Я хорошо знал лично некоторых из товарищей, которые работали в Москве под началом у Савинкова.
Главным метальщиком там был намечен Борис Вноровский, брат Владимира Вноровского, с которым я встретился в Севастополе. Бориса я знал лучше, чем Владимира. Как и брат его, он был раньше студентом Московского университета, но был на два года старше его. Членом нашей Московской организации он был еще в 1904 году, когда я работал в ней. Это был смелый и решительный человек, глубоко преданный революционным идеям. Теперь, за те два-три месяца, которые он в качестве члена Боевой организации провел в Москве, участвуя в подготовке покушения на Дубасова, ему пришлось пережить очень многое. Пережитого хватило бы на жизнь нескольких человек.
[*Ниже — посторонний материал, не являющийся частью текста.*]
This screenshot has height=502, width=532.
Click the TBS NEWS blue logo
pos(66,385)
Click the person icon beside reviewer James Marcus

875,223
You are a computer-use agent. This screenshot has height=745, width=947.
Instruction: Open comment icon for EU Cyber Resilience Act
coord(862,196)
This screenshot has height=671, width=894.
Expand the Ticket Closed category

Организацией он был намечен как первый метальщик – по его собственному требованию. Другими словами, он был уже обреченный человек. В подготовительной работе он всюду был впереди и на первом плане. Он ездил извозчиком, выслеживая Дубасова, затем превращался в богатого барина, который проводил ночи в богатых ресторанах (он боялся ночевать в отелях, чтобы не быть арестованным и тем не сорвать всего плана покушения), переодевался в офицерскую форму. За два месяца он уже шесть раз выходил с бомбой в руках на улицу, подкарауливая экипаж Дубасова. Но каждый раз ему что-нибудь мешало. Иногда коляска Дубасова, вопреки всем ожиданиям, не появлялась, другой раз она оказывалась пустой, один раз ему помешали бросить в коляску бомбу проходившие мимо дети – он не мог решиться пожертвовать ими. Несчастия, казалось, преследовали его.
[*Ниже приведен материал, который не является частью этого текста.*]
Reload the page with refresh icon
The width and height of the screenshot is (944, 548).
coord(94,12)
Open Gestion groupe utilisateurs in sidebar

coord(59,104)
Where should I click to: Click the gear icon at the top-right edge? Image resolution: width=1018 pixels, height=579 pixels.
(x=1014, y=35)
Он несколько раз приезжал в Гельсингфорс с докладами Азефу – иногда одновременно (но не вместе!) с Савинковым, иногда один. Каждый раз, если я в это время тоже был в Гельсингфорсе, мы с ним виделись и вместе проводили долгие часы. Меня поразило, как изменился он – внешне и внутренне – за эти два страшных месяца. Из молодого, цветущего человека – ему было 25 лет – он на моих глазах превратился в пожилого – казалось, он состарился на 20 лет! Сильно поседел, черты лица выдавали смертельную усталость, усталость физическая и моральная сказывалась теперь во всем его облике.
Ведь он за это время шесть раз выходил с бомбой в руках, готовый метнуть ее под экипаж Дубасова, готовый и сам умереть при этом, – другими словами, он шесть раз уже умирал! Но моральная решимость его не ослабевала – он во что бы то ни стало хотел довести дело до конца.
Много страшных, странных и смешных эпизодов рассказал он мне. Передавал свои наблюдения над жизнью московских извозчиков (среда в культурном отношении чрезвычайно отсталая), рассказывал о своем ночном времяпрепровождении в шикарных московских кабаках.